Hi,
I am completely new to this, any help will be greatly appreciated.
After running hisat2, I get
“Error, fewer reads in file specified with -1 than in file specified with -2
libc++abi.dylib: terminating with uncaught exception of type int
(ERR): hisat2-align died with signal 6 (ABRT) “
What does this mean?
I am trying to match two sets of single-end reads against the reference genome (taken from ensemble)
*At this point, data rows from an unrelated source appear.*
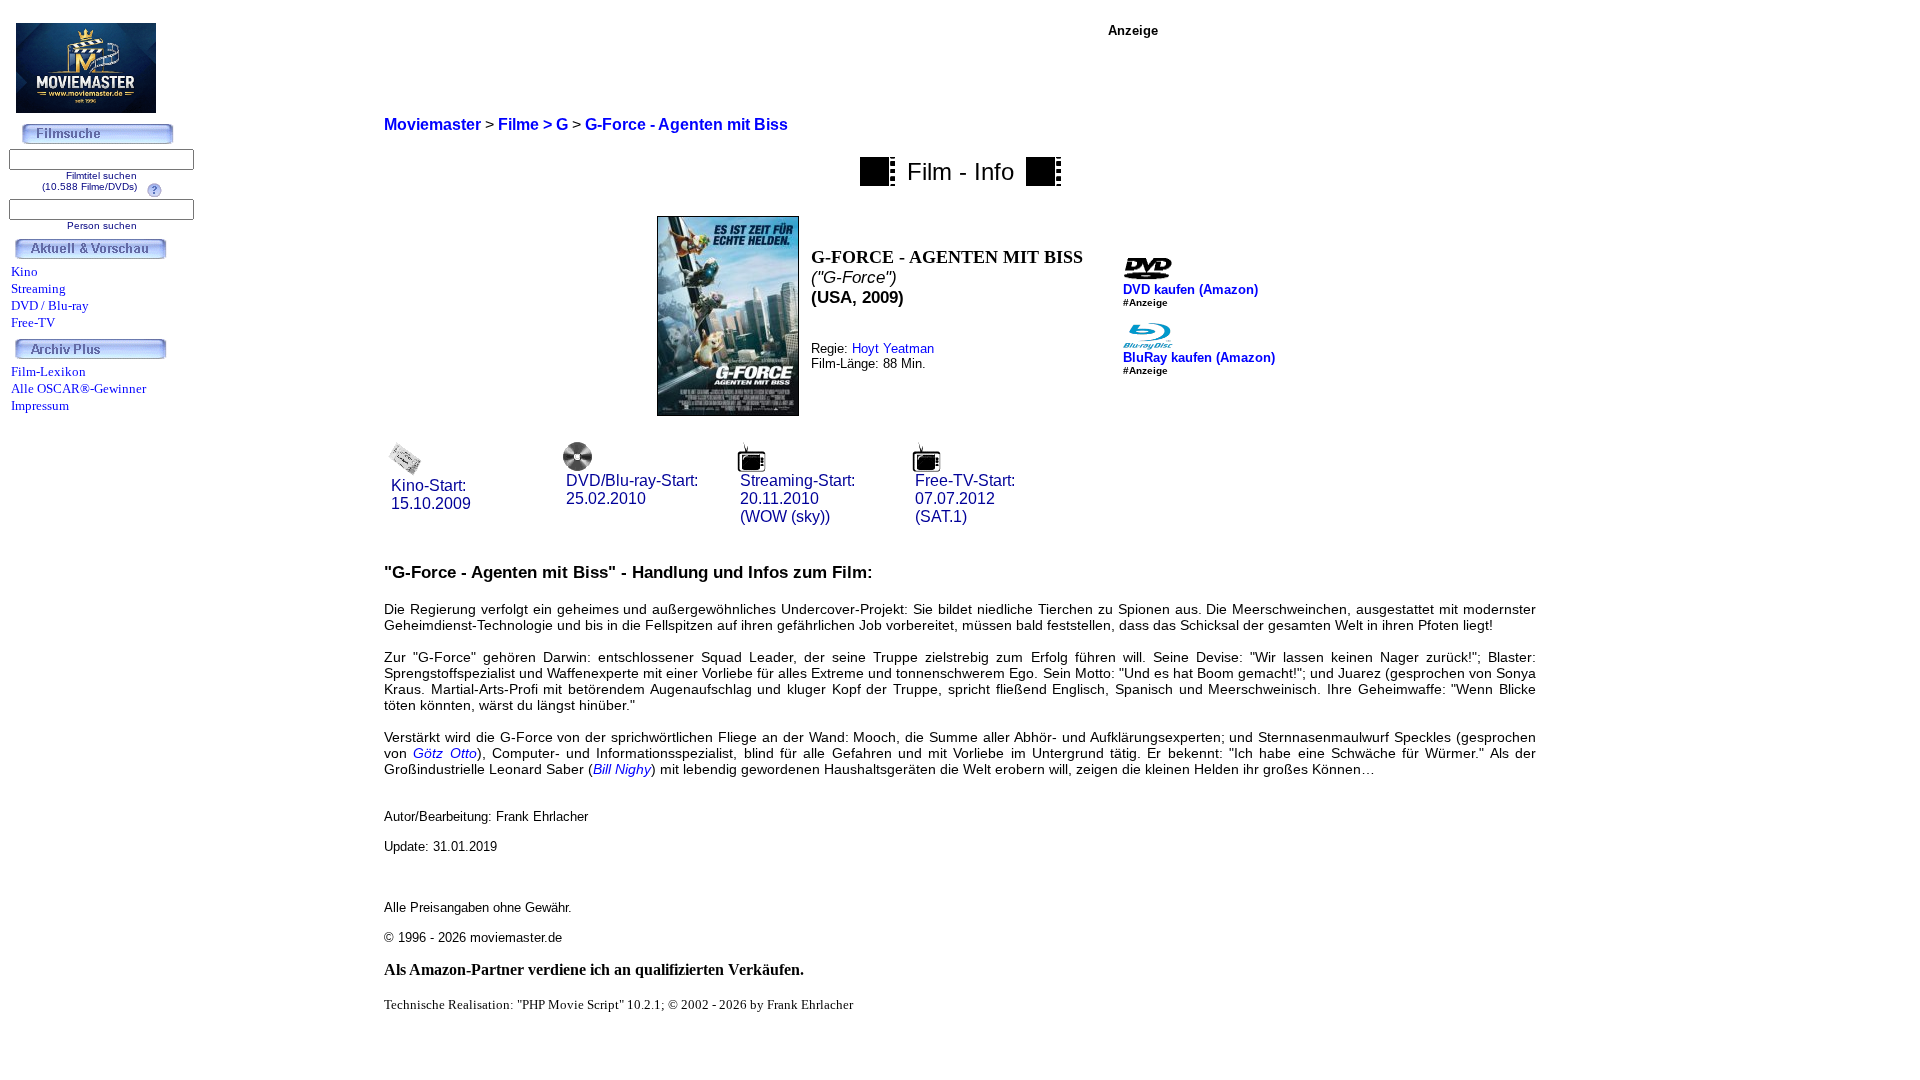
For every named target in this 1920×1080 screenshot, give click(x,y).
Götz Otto (444, 753)
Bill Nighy (622, 769)
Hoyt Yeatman (893, 348)
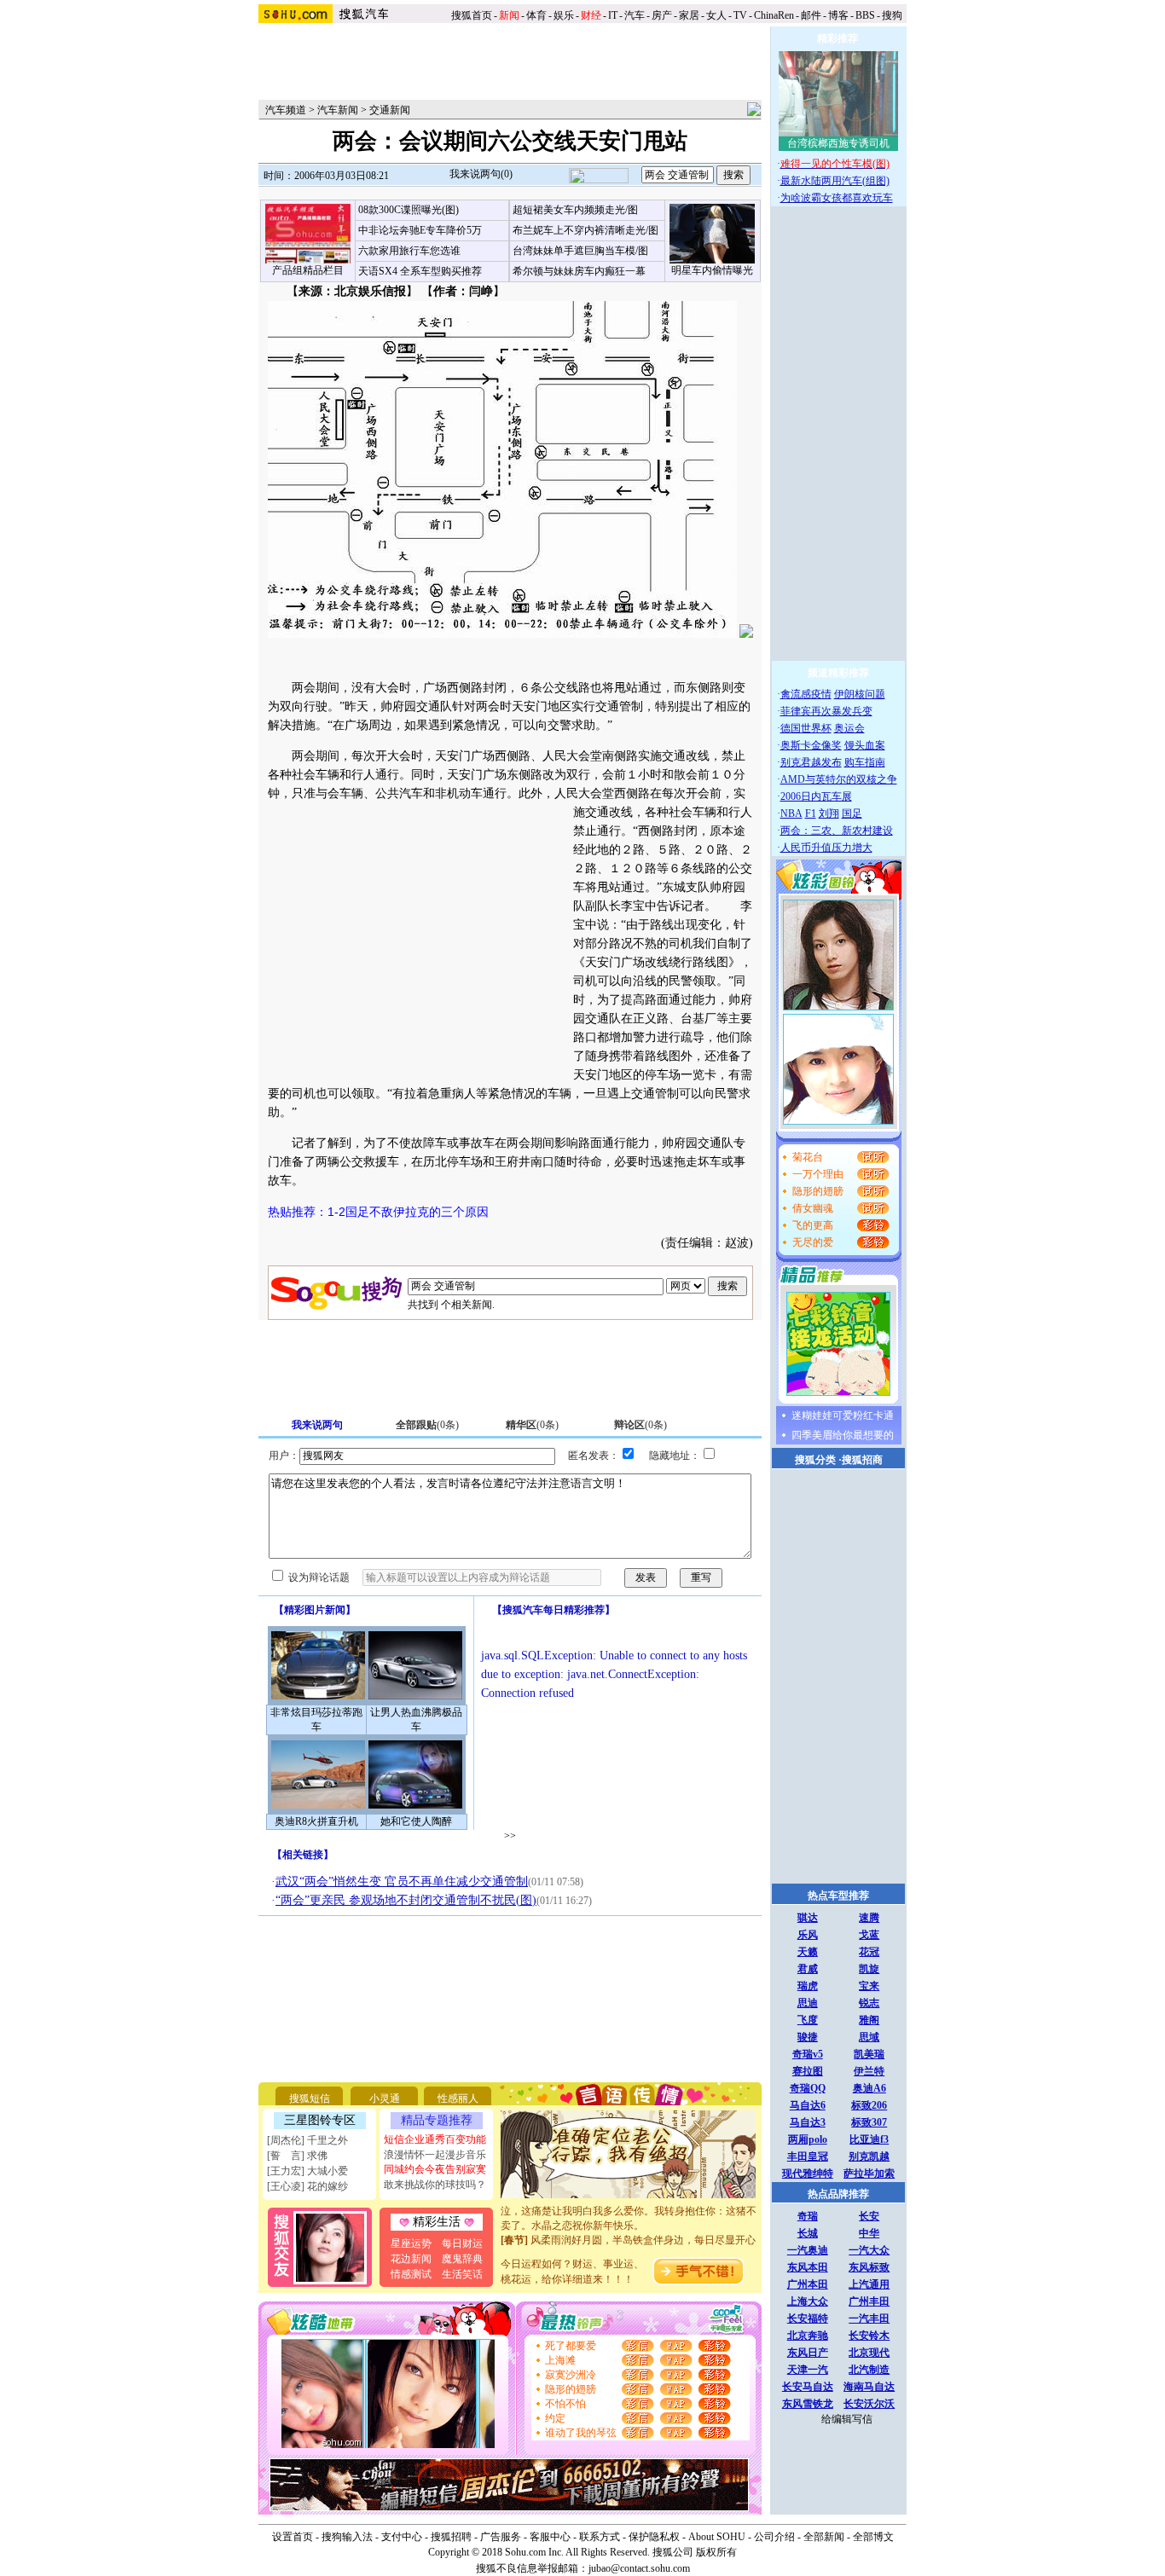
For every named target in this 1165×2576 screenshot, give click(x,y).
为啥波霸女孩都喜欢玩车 (836, 198)
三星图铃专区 (320, 2120)
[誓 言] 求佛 (297, 2156)
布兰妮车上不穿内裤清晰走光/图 (585, 230)
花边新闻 (411, 2259)
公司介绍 (774, 2537)
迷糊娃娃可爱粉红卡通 (842, 1415)
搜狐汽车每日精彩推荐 (553, 1610)
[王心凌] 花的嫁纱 (307, 2186)
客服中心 (550, 2537)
I have first built an index:
hisat2-build someSpecies.toplevel.fa someSpeciesIndex
After extracting splice-sites:
hisat2_extract_splice_sites.py someSpecies.gtf > someSpecies.txt
I run hisat2:
hisat2 -x someSpeciesIndex --known-splicesite-infile someSpecies.txt -p 3 -1 ourRead1.fq -2 ourRead2.fq > mapped_reads.sam
Then I get the above message. The mapped_reads.sam =10,36GB
What am I doing wrong?
It is single-read, but even when I specify rna-strandness R I get the same answer. Any help would be greatly appreciated
Why are you using the option for paired-end reads if you have single-end data?
According to https://daehwankimlab.github.io/hisat2/manual/ we should use --rna-strandness F (or R) if we have single-end reads?
RNA-strandedness does not per se have anything to do with single-end reads. You need to know if the libraries you are working with were prepared using a standed protocol (which preserves information about the strand of the DNA the RNA came from).
Looks like you don't have the same number of reads in Read 1 and Read 2 file. This can happen if you did your scanning/trimming independently. You should always trim paired end reads together to avoid getting reads out of sync.
You can use
repair.sh
from BBMap suite to bring your paired-end reads back in sync and remove any singletons. A guide is available here.Sorry, I don't think this is the answer: I am trying to match two sets of reads against the reference genome: why should it matter if I don't have the same number of reads in Read 1 and Read 2?